Na sequência foi proferido despacho a designar a audiência prévia, antecedendo a conferência de interessados [Atendendo a que, à presente data, encontram-se inúmeras questões que demandam apreciação previamente à realização da conferência de interessados e tendo em conta o tortuoso iter processual observado até ao momento, a fim de sanar tais questões, para a realização de audiência prévia, nos termos do disposto no art. 1109.º CPC, designo o próximo dia 09.11.2022, pelas 13.45 horas, e não antes por indisponibilidade (de agenda e sala) do tribunal], audiência prévia sucessivamente adiada (9 e 16.11.22 e 23.01.23), vindo a ter lugar a 13.02.23, e nos termos que a respetiva ata documenta.

Dados fornecidos –
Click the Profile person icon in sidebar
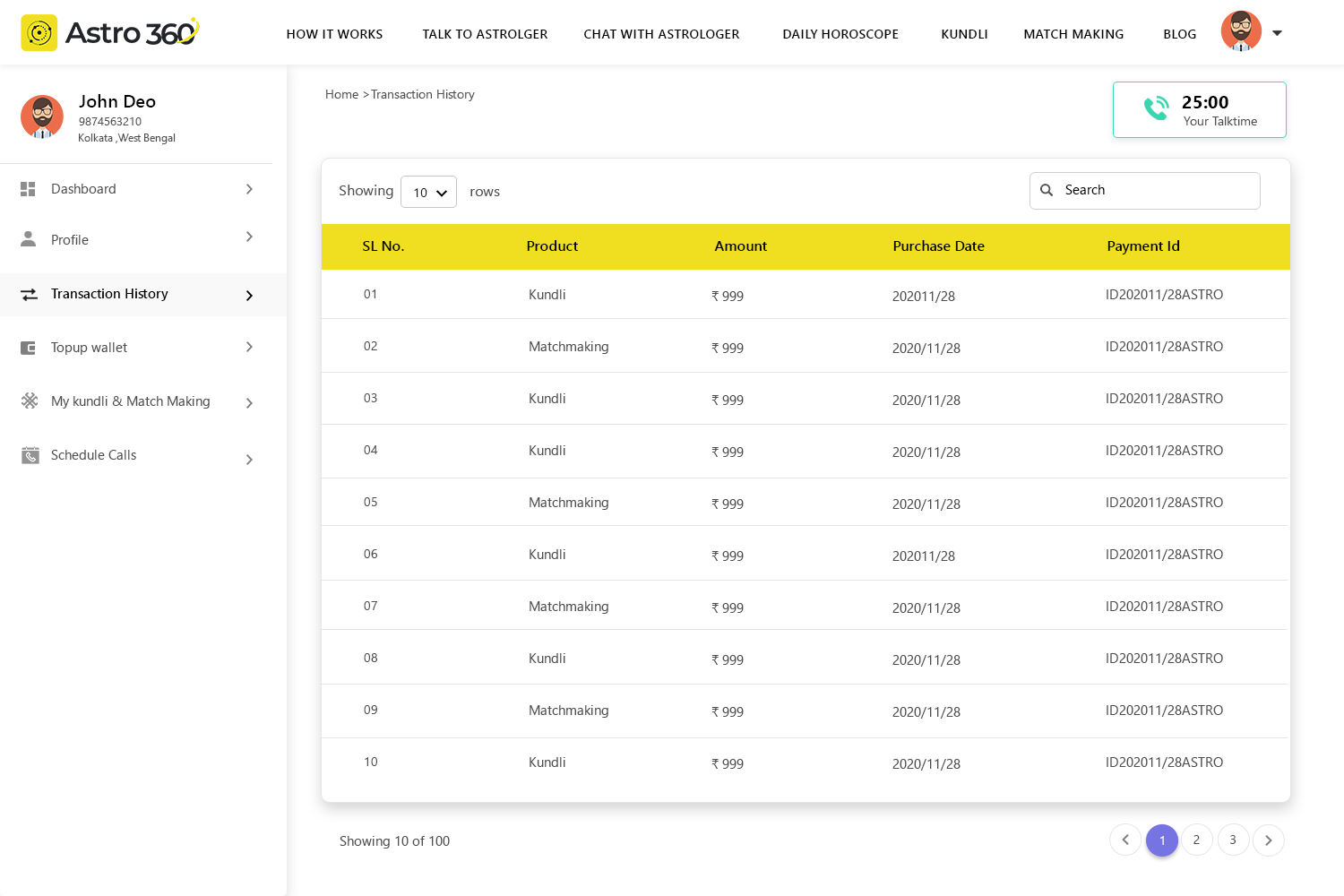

Descrição da tarefa – Reescreva a parte do trecho citado que vai de "Na sequência foi" até "respetiva ata documenta.", trocando "audiência prévia" por "audiência preliminar".

Solução completa –
Na sequência foi proferido despacho a designar a audiência preliminar, antecedendo a conferência de interessados [Atendendo a que, à presente data, encontram-se inúmeras questões que demandam apreciação previamente à realização da conferência de interessados e tendo em conta o tortuoso iter processual observado até ao momento, a fim de sanar tais questões, para a realização de audiência preliminar, nos termos do disposto no art. 1109.º CPC, designo o próximo dia 09.11.2022, pelas 13.45 horas, e não antes por indisponibilidade (de agenda e sala) do tribunal], audiência preliminar sucessivamente adiada (9 e 16.11.22 e 23.01.23), vindo a ter lugar a 13.02.23, e nos termos que a respetiva ata documenta.